Jeffries claims that Weizmann’s meeting with Emir Feisal in 1919 should be viewed in the correct context. Feisal expressed fraternity with Jews seeking to rebuild their ancient homeland, but he also told Weizmann that Jewish settlement in Palestine should be carried out within the parameters of Arab sovereignty.
He has praise for Sir Herbert Samuel, the first British High Commissioner in Palestine. “He brought to his duties a conscientiousness which impressed all those who came into contact with him,” he observes. What does Jeffries mean? Samuel “threw his influence against dumping of great numbers of (Jewish) immigrants at once, and did what he could to make the Arabs regard him as a close friend.” In short, Samuel was a rarity — “a Zionist with scruples.”
This brand of condescension does not elevate Jeffries’ narrative.
Jeffries is right to criticize countries, like Poland, that supported Zionism for purely ulterior motives.
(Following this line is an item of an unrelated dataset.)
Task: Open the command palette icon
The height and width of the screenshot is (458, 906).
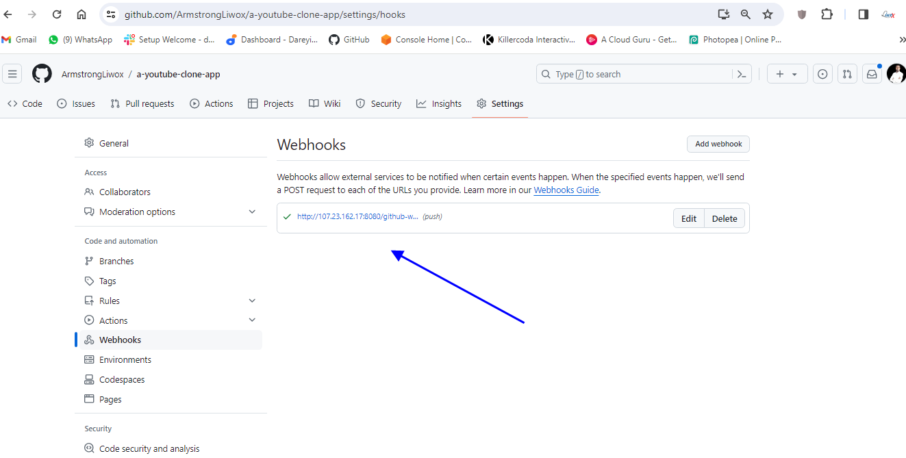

Poland was eager to whittle down the size of its immense Jewish population. “Other Central European states share the Polish attitude,” he says. “They have every interest in the triumph of the Zionists in Palestine, since that means relieving themselves of those unhappy Jewish subjects whom they find an incubus. They may make profession of being swayed by the arguments of Zionism, but they do not in their hearts give two farthings about Zionism and its arguments. They act entirely according to what they deem their own interests, and it is not Arab protests which are going to move them.”
In closing, Jeffries reiterates his case for the Palestinians.
“In equity and in law, Palestine belongs to its native people and to no one else … The implacable fact is that the Arabs own Palestine by natural right, and also by law.”
He adds, “The Zionist idea of a return to the land and of establishing a polity wherein they will carry out all national work, from railway building to road sweeping, and so to remove the reproach of parasitism which dogs them — that in itself is an idea which must rouse sympathy.
“But all that was good in it was lost when it was put into execution by the political Zionists. Like everyone else returning to the land, they should have chosen a vacant plot, or chosen one which its sparse inhabitants were willing that they should occupy. Instead of this, they insisted on returning as owners to the Arabs’ territory, upon the falsified plea which we know.”
Jeffries, who died in 1960, lived long enough to witness the end of British rule in Palestine, the outbreak of the first Arab-Israeli war, the dispossession of hundreds of thousands of Palestinians from their homes and the creation of the state of Israel. It’s safe to say that these momentous events would have solidified his pro-Arab views.